* begin *

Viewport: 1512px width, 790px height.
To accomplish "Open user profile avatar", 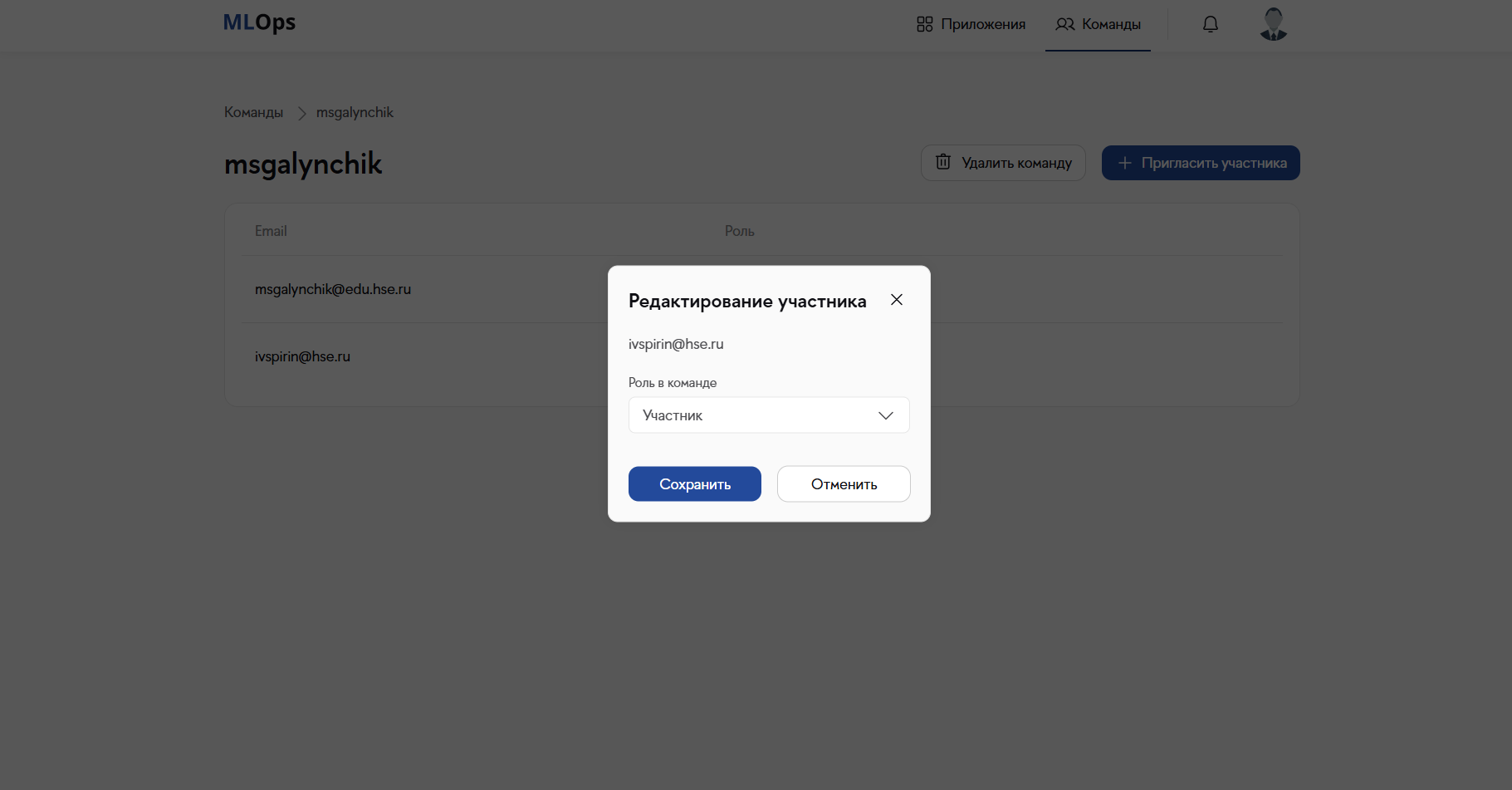I will (1273, 24).
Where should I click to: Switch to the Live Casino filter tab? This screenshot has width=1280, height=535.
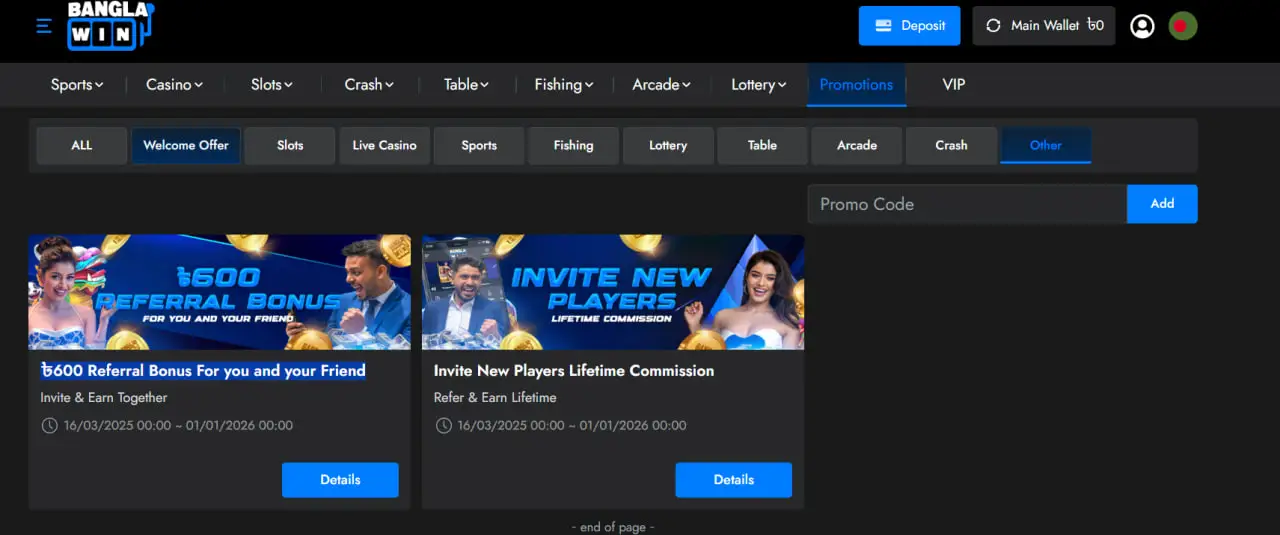tap(384, 146)
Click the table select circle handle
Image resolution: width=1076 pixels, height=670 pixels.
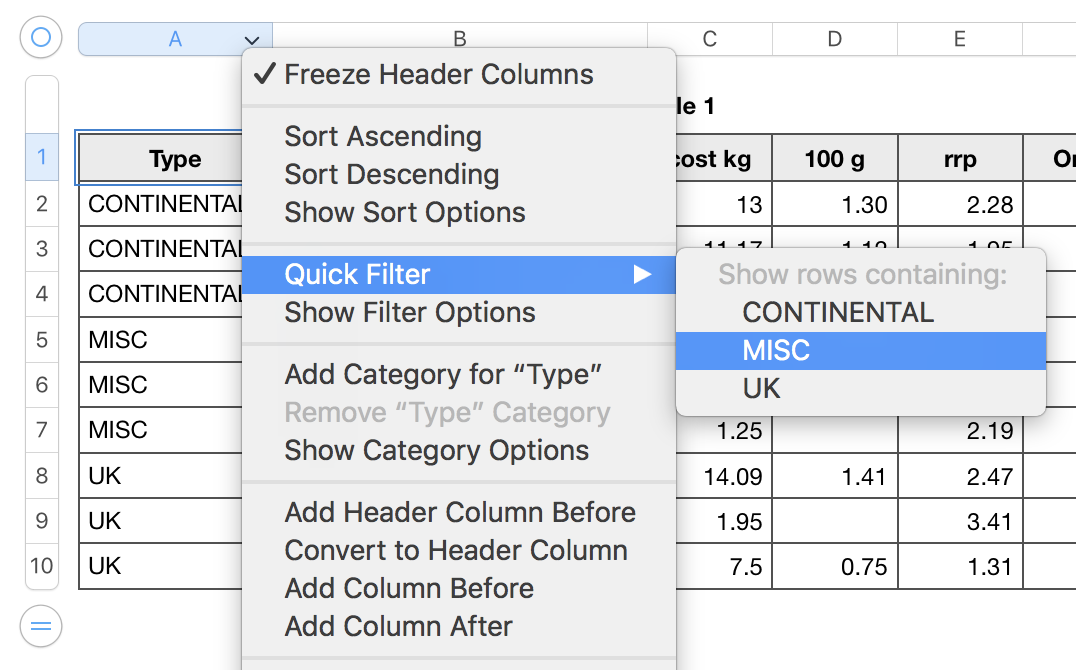pyautogui.click(x=41, y=38)
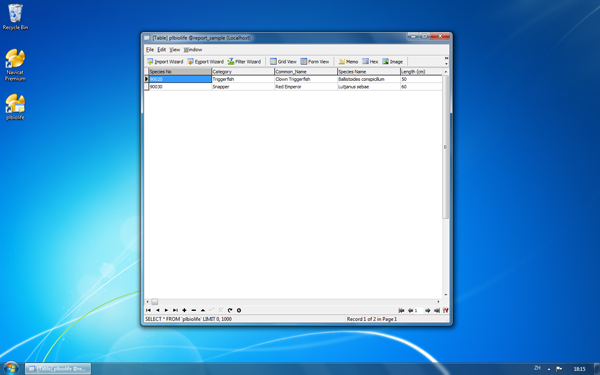
Task: Sort by the Category column header
Action: (243, 72)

* end *

→ **WHAT YOU WILL DO**
Copy out the records word for word, from the line with "Where should I" up to and including the last line of the records. Leave the pictures out of your answer.

→ **EXERCISE OUTPUT**
Where should I click to: Switch to the Live Casino filter tab? This screenshot has width=1280, height=535.
tap(384, 146)
Click the table select circle handle
Image resolution: width=1076 pixels, height=670 pixels.
pyautogui.click(x=41, y=38)
Task: Sort by the Category column header
Action: (243, 72)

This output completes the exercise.